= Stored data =
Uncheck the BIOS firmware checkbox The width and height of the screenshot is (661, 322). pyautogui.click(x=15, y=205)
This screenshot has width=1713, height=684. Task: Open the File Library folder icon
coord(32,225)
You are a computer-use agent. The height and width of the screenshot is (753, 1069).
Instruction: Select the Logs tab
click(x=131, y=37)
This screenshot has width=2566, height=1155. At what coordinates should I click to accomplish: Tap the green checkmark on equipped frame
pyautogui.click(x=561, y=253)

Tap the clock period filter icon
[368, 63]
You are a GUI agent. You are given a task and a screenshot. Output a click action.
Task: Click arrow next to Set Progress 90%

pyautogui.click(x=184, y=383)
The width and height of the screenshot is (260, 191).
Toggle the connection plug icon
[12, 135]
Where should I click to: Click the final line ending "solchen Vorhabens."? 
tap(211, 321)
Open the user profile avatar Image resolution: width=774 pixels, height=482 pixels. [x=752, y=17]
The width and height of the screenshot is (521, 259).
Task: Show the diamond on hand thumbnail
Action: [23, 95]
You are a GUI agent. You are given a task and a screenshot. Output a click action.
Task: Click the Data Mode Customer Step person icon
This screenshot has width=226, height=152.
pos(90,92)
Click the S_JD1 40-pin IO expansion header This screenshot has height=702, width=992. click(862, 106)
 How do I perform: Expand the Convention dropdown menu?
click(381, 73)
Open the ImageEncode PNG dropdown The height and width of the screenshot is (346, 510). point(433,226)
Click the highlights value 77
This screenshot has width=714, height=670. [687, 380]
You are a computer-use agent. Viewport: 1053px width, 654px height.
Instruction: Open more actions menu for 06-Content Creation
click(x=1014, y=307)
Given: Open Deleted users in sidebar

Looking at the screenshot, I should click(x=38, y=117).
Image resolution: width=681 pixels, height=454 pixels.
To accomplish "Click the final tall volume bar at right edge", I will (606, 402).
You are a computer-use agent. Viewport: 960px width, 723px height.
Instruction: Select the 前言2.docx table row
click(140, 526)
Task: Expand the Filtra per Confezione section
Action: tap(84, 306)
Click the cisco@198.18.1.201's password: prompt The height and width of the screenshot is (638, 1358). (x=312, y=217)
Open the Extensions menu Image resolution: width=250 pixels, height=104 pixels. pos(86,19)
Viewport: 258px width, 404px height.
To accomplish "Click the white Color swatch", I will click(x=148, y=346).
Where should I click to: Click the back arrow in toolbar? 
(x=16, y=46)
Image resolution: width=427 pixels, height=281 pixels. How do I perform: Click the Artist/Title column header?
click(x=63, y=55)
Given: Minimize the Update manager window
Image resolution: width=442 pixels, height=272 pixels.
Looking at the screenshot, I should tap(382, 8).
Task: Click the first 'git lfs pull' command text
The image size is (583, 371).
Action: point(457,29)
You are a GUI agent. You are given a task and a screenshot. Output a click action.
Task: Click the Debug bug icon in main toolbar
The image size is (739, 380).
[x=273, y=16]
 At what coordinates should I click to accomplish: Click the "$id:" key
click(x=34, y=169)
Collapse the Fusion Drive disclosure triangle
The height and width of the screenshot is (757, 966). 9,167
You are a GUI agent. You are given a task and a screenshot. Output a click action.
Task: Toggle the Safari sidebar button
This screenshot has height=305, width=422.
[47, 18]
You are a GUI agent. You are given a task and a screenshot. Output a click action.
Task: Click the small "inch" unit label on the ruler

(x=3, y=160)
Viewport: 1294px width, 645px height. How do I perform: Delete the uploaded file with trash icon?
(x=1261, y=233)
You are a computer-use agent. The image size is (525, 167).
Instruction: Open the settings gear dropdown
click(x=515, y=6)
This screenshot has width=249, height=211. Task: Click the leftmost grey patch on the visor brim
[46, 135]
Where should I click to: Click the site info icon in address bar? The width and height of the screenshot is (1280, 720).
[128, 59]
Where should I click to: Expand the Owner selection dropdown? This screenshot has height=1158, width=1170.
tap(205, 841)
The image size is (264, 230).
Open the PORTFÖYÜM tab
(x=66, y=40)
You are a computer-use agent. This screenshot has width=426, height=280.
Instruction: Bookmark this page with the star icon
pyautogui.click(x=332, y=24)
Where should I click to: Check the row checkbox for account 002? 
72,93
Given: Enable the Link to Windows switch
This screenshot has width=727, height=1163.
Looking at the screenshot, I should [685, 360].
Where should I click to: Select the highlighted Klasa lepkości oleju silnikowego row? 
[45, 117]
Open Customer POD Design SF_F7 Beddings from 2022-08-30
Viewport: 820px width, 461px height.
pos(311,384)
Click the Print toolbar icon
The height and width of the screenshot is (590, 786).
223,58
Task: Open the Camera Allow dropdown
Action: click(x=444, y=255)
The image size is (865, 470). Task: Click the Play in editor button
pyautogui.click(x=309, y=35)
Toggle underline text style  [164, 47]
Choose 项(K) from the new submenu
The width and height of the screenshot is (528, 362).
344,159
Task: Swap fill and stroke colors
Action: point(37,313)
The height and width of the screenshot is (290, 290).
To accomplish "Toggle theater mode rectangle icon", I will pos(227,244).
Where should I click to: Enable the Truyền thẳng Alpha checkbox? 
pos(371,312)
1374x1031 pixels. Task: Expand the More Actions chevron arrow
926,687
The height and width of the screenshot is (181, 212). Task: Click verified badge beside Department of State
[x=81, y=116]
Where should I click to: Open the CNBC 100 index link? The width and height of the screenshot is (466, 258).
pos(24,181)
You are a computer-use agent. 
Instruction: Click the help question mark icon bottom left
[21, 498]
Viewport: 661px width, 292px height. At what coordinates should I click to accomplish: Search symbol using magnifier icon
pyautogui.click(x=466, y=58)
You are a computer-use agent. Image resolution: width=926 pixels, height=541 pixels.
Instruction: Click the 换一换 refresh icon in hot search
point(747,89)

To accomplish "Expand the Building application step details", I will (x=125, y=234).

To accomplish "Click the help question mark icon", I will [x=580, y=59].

= Task prompt =
Looking at the entries above, count each line that includes the string "will" and give only the total.

= Answer to this task =
5